Problem statement:
Write the entries out again. Each one must match exactly.

Stored data:

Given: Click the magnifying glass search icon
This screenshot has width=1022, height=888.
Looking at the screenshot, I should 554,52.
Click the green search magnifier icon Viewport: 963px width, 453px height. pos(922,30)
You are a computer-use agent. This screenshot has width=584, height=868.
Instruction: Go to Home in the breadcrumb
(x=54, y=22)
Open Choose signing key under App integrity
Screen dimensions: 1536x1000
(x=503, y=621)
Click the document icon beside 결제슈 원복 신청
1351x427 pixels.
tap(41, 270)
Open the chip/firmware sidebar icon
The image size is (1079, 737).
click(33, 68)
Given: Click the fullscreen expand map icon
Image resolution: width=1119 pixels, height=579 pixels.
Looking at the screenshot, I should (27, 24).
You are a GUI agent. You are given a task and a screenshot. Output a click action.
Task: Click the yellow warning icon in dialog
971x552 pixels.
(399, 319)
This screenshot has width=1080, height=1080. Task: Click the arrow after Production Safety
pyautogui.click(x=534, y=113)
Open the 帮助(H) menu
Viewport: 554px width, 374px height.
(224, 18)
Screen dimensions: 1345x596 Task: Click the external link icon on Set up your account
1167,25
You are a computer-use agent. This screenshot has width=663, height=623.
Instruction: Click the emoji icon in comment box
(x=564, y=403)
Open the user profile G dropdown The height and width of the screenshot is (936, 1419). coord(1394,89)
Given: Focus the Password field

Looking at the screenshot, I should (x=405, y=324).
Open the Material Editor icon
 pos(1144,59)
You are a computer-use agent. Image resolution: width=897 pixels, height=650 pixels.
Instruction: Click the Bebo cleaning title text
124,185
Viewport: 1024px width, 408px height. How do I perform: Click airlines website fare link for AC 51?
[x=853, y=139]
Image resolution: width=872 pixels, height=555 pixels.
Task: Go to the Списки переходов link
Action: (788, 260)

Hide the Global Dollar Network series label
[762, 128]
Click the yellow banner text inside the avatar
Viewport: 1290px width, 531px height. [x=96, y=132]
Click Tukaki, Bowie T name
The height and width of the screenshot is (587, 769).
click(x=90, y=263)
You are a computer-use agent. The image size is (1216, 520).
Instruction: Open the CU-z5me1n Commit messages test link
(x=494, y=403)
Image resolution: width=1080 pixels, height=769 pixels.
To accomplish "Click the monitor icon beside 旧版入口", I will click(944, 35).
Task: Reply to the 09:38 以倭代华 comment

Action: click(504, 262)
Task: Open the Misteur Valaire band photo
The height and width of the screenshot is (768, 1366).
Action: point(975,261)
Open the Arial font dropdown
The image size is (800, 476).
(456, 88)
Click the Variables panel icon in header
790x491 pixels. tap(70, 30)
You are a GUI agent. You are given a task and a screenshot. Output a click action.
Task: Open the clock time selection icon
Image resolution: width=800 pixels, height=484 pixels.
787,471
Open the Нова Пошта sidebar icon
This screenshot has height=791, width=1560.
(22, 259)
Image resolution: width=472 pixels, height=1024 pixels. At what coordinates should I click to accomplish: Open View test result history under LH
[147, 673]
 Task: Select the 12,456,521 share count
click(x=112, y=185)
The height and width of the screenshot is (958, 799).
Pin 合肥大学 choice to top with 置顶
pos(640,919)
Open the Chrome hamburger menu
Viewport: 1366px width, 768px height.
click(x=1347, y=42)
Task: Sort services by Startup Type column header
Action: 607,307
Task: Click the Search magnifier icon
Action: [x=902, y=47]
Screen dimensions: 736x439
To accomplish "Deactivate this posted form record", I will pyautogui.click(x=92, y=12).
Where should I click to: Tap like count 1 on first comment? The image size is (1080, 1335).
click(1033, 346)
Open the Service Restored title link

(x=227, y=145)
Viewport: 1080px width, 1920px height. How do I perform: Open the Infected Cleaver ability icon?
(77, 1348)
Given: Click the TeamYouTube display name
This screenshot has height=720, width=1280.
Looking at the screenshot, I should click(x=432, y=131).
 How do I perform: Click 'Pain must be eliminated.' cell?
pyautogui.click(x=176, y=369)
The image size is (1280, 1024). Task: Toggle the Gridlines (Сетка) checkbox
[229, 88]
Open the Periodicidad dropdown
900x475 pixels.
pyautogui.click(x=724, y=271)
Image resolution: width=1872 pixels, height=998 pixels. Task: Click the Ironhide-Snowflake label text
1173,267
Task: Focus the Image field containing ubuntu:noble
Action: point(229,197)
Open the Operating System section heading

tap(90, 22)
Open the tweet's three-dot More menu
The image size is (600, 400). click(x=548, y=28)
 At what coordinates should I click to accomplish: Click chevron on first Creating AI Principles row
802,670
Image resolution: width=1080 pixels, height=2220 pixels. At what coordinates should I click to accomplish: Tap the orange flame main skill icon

Answer for this exercise:
Given: Click the magnifying glass search icon
This screenshot has width=1022, height=888.
Looking at the screenshot, I should 554,52.
Click the green search magnifier icon Viewport: 963px width, 453px height. pos(922,30)
You are a computer-use agent. This screenshot has width=584, height=868.
Instruction: Go to Home in the breadcrumb
(x=54, y=22)
Open Choose signing key under App integrity
Screen dimensions: 1536x1000
(x=503, y=621)
Click the document icon beside 결제슈 원복 신청
1351x427 pixels.
tap(41, 270)
Open the chip/firmware sidebar icon
The image size is (1079, 737).
click(33, 68)
Given: Click the fullscreen expand map icon
Image resolution: width=1119 pixels, height=579 pixels.
Looking at the screenshot, I should (27, 24).
You are a GUI agent. You are given a task and a screenshot. Output a click action.
Task: Click the yellow warning icon in dialog
971x552 pixels.
(399, 319)
This screenshot has width=1080, height=1080. Task: Click the arrow after Production Safety
pyautogui.click(x=534, y=113)
Open the 帮助(H) menu
Viewport: 554px width, 374px height.
(224, 18)
Screen dimensions: 1345x596 Task: Click the external link icon on Set up your account
1167,25
You are a computer-use agent. This screenshot has width=663, height=623.
Instruction: Click the emoji icon in comment box
(x=564, y=403)
Open the user profile G dropdown The height and width of the screenshot is (936, 1419). coord(1394,89)
Given: Focus the Password field

Looking at the screenshot, I should (x=405, y=324).
Open the Material Editor icon
 pos(1144,59)
You are a computer-use agent. Image resolution: width=897 pixels, height=650 pixels.
Instruction: Click the Bebo cleaning title text
124,185
Viewport: 1024px width, 408px height. How do I perform: Click airlines website fare link for AC 51?
[x=853, y=139]
Image resolution: width=872 pixels, height=555 pixels.
Task: Go to the Списки переходов link
Action: (788, 260)

Hide the Global Dollar Network series label
[762, 128]
Click the yellow banner text inside the avatar
Viewport: 1290px width, 531px height. [x=96, y=132]
Click Tukaki, Bowie T name
The height and width of the screenshot is (587, 769).
click(x=90, y=263)
You are a computer-use agent. The image size is (1216, 520).
Instruction: Open the CU-z5me1n Commit messages test link
(x=494, y=403)
Image resolution: width=1080 pixels, height=769 pixels.
To accomplish "Click the monitor icon beside 旧版入口", I will click(944, 35).
Task: Reply to the 09:38 以倭代华 comment

Action: click(504, 262)
Task: Open the Misteur Valaire band photo
The height and width of the screenshot is (768, 1366).
Action: point(975,261)
Open the Arial font dropdown
The image size is (800, 476).
(456, 88)
Click the Variables panel icon in header
790x491 pixels. tap(70, 30)
You are a GUI agent. You are given a task and a screenshot. Output a click action.
Task: Open the clock time selection icon
Image resolution: width=800 pixels, height=484 pixels.
787,471
Open the Нова Пошта sidebar icon
This screenshot has height=791, width=1560.
(22, 259)
Image resolution: width=472 pixels, height=1024 pixels. At what coordinates should I click to accomplish: Open View test result history under LH
[147, 673]
 Task: Select the 12,456,521 share count
click(x=112, y=185)
The height and width of the screenshot is (958, 799).
Pin 合肥大学 choice to top with 置顶
pos(640,919)
Open the Chrome hamburger menu
Viewport: 1366px width, 768px height.
click(x=1347, y=42)
Task: Sort services by Startup Type column header
Action: 607,307
Task: Click the Search magnifier icon
Action: [x=902, y=47]
Screen dimensions: 736x439
To accomplish "Deactivate this posted form record", I will pyautogui.click(x=92, y=12).
Where should I click to: Tap like count 1 on first comment? The image size is (1080, 1335).
click(1033, 346)
Open the Service Restored title link

(x=227, y=145)
Viewport: 1080px width, 1920px height. How do I perform: Open the Infected Cleaver ability icon?
(77, 1348)
Given: Click the TeamYouTube display name
This screenshot has height=720, width=1280.
Looking at the screenshot, I should click(x=432, y=131).
 How do I perform: Click 'Pain must be eliminated.' cell?
pyautogui.click(x=176, y=369)
The image size is (1280, 1024). Task: Toggle the Gridlines (Сетка) checkbox
[229, 88]
Open the Periodicidad dropdown
900x475 pixels.
pyautogui.click(x=724, y=271)
Image resolution: width=1872 pixels, height=998 pixels. Task: Click the Ironhide-Snowflake label text
1173,267
Task: Focus the Image field containing ubuntu:noble
Action: point(229,197)
Open the Operating System section heading

tap(90, 22)
Open the tweet's three-dot More menu
The image size is (600, 400). click(x=548, y=28)
 At what coordinates should I click to accomplish: Click chevron on first Creating AI Principles row
802,670
Image resolution: width=1080 pixels, height=2220 pixels. At what coordinates should I click to accomplish: Tap the orange flame main skill icon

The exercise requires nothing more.